Une affaire classée?
Si les Archives cantonales vaudoises possèdent beaucoup de chartes médiévales (actes notariés, contrats d’achats et de ventes, etc.), la BCUL possède des manuscrits littéraires et historiques (textes sacrés, textes juridiques). « Cette pièce est particulière et précieuse, car il existe très peu de manuscrits médiévaux liturgiques entiers à la BCUL ; et encore moins provenant d’établissements religieux vaudois, en raison sans doute de la période de la Réforme qui a été sauvagement iconoclaste pour notre canton – contrairement à celui de Fribourg.»
L’ambition du service des Manuscrits de la BCUL? Réaliser un catalogue du fonds de manuscrits médiévaux en sa possession et, musique d’avenir, également de ceux provenant d’autres institutions. Affaire à suivre. (EB)
La Bibliothèque cantonale et universitaire – Lausanne (BCUL)
Par la taille de ses collections, la BCUL est l’une des plus grandes bibliothèques de Suisse. Institution publique à vocation patrimoniale, culturelle et académique, elle dépend du Service des affaires culturelles (SERAC), rattaché au Département de la culture, des infrastructures et des ressources humaines (DCIRH). La BCUL déploie ses activités sur six sites où plus de 225 collaborateurs œuvrent au service de la communauté universitaire lausannoise, des lieux de formation et du grand public.

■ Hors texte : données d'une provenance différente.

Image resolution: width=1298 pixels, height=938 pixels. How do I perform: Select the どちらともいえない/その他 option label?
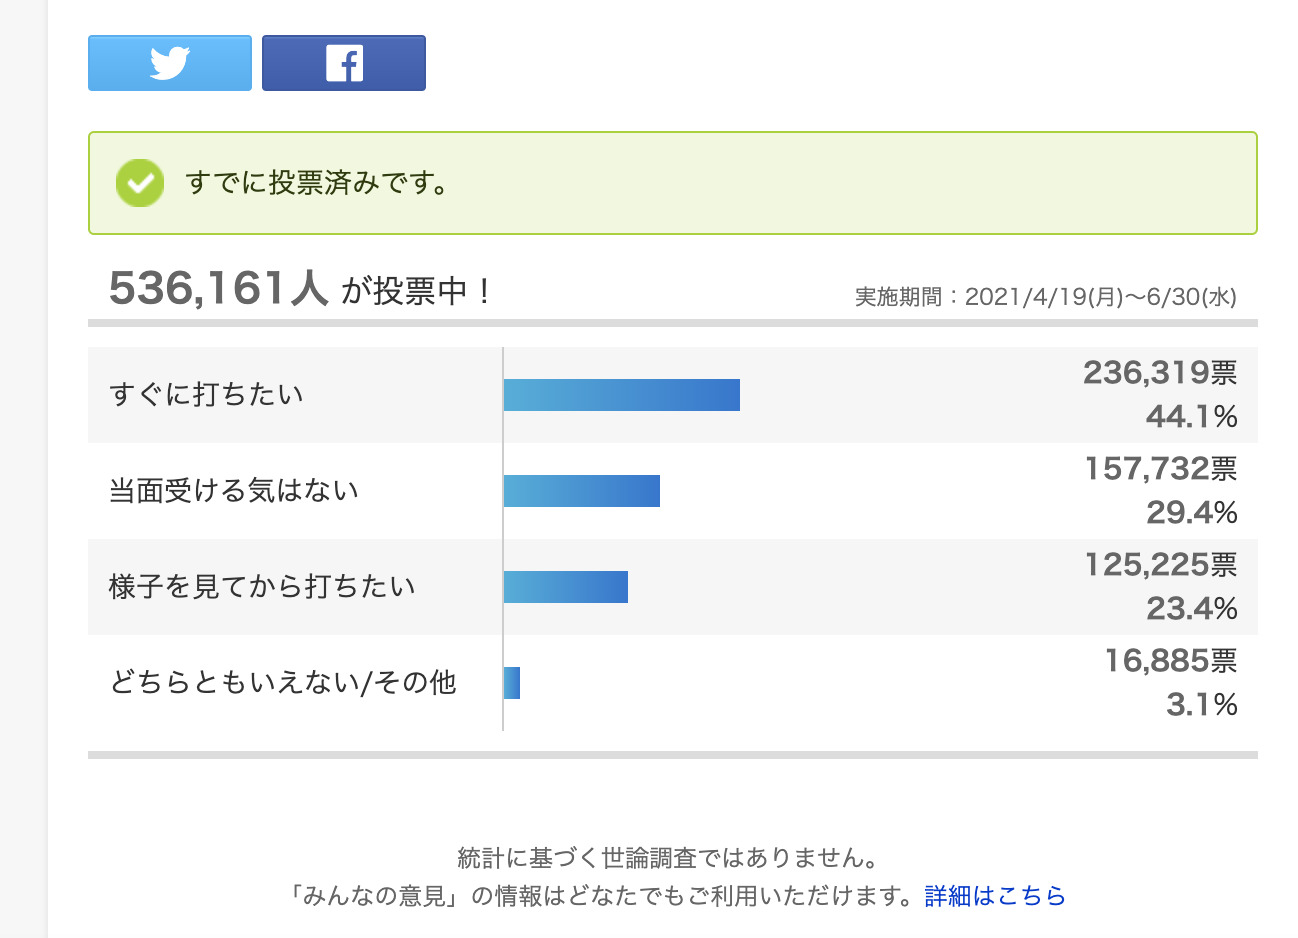[x=283, y=683]
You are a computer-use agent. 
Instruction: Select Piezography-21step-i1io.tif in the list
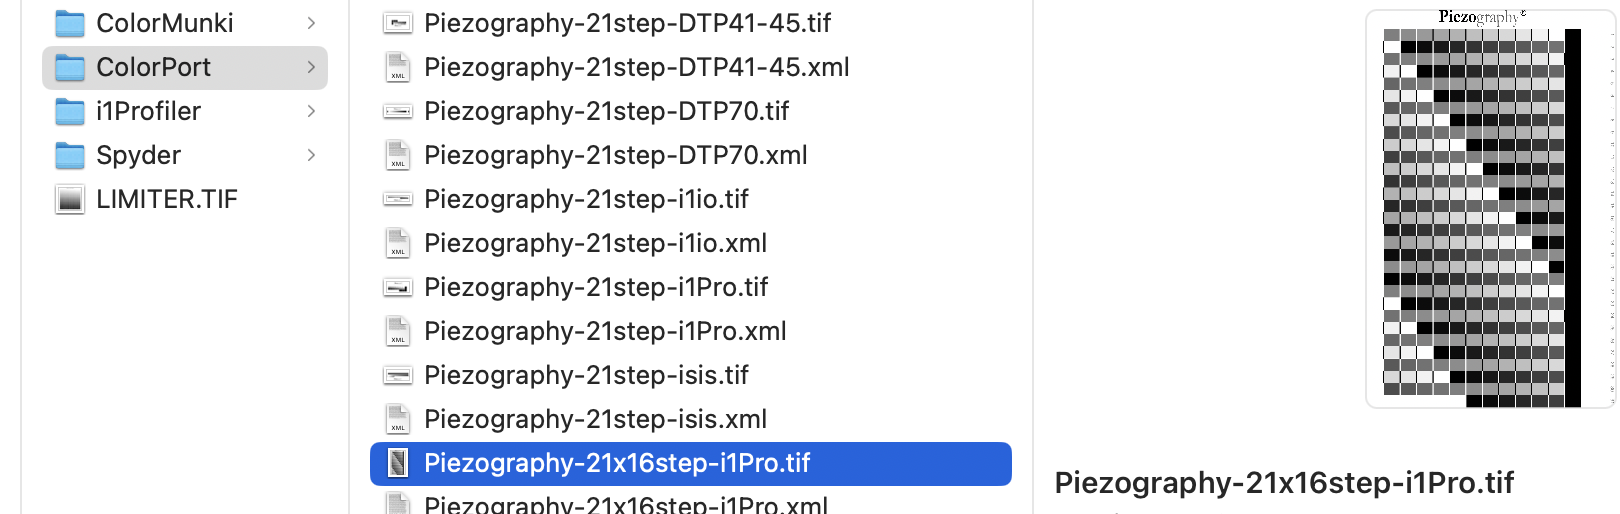586,199
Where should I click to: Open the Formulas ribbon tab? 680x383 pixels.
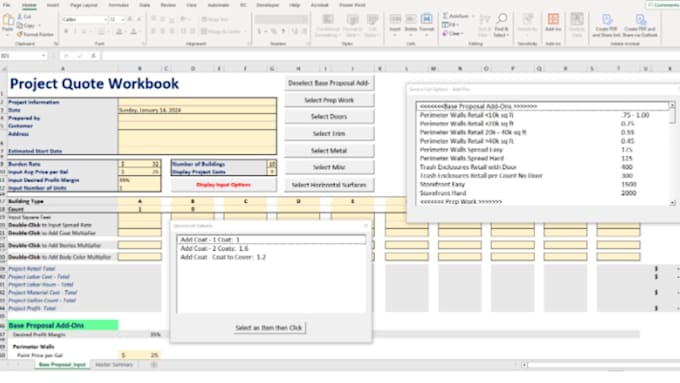pos(118,5)
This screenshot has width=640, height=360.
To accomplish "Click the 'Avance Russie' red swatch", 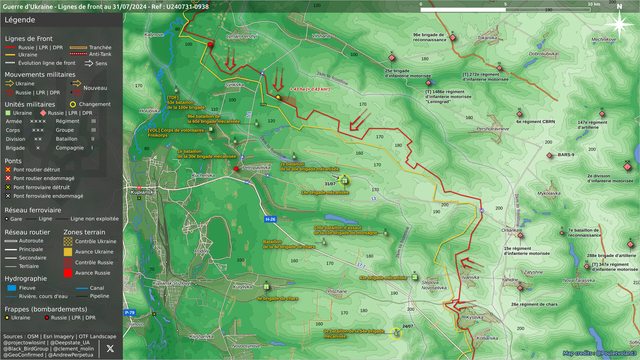I will 68,273.
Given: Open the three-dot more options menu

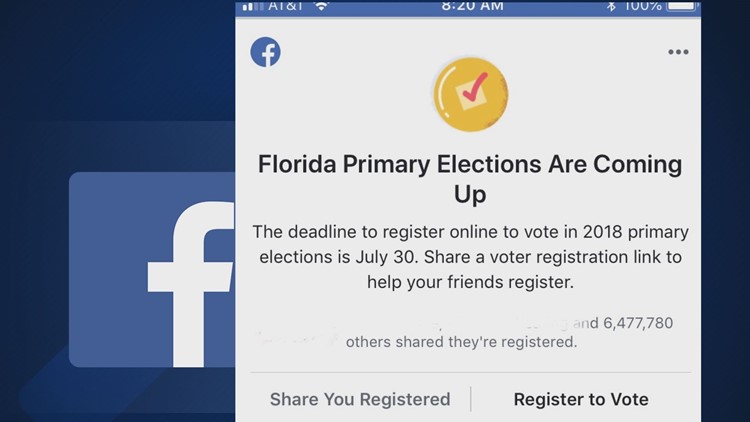Looking at the screenshot, I should coord(678,52).
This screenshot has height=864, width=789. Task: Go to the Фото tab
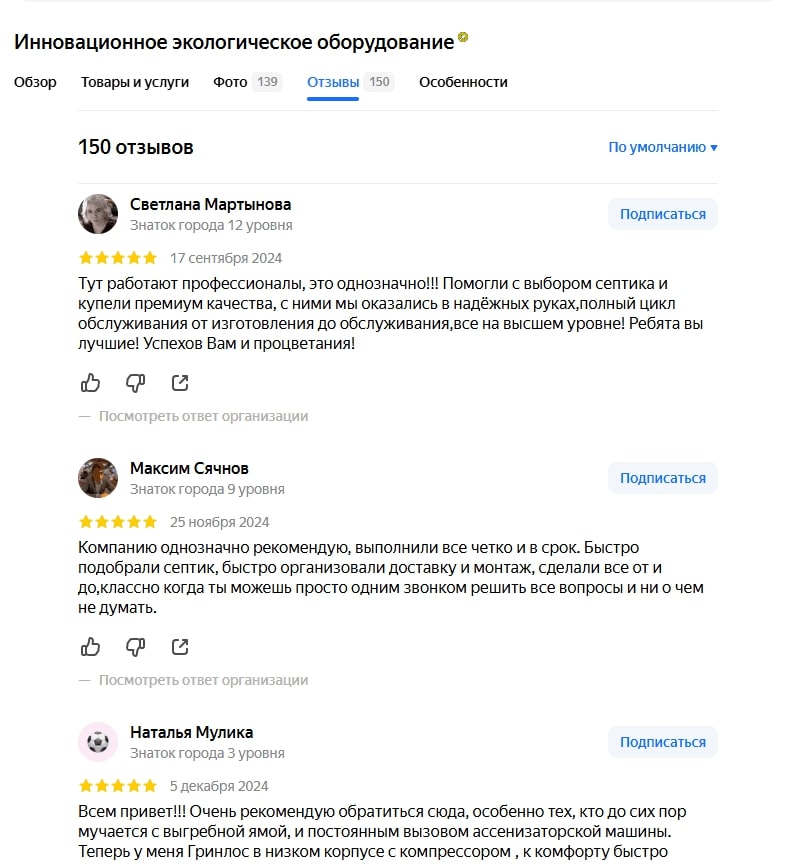click(230, 82)
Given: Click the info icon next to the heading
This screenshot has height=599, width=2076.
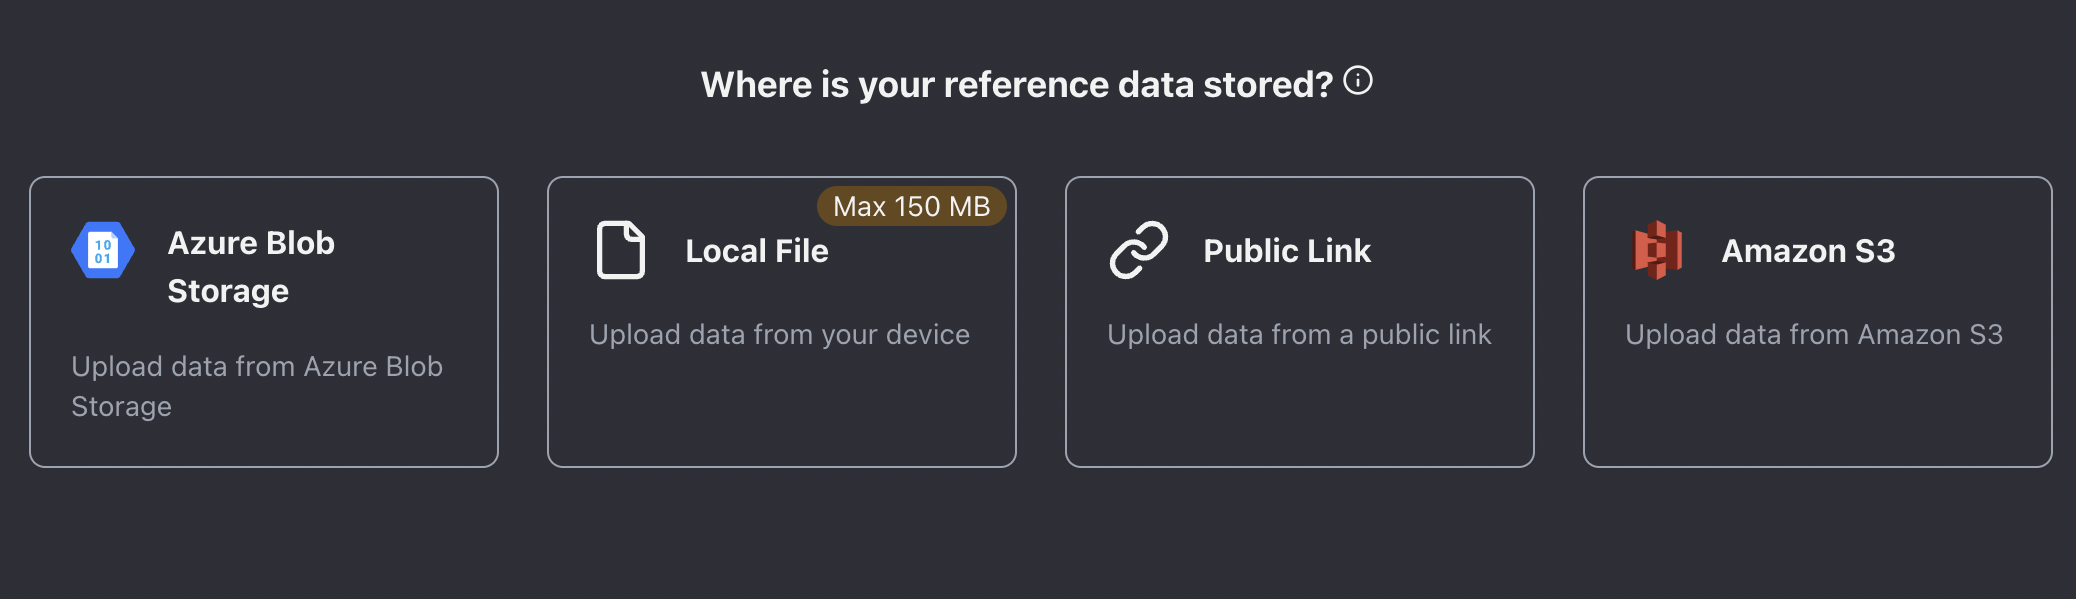Looking at the screenshot, I should [1360, 83].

Différentes collections patrimoniales y sont conservées, regroupées depuis 2021 dans le secteur « Patrimoine », dont font partie notamment le service des Manuscrits et archives (3,5 km linéaires de documents), mais aussi la Réserve précieuse (imprimés rares et livres d’artistes) ou encore les Archives musicales et l’Iconopôle.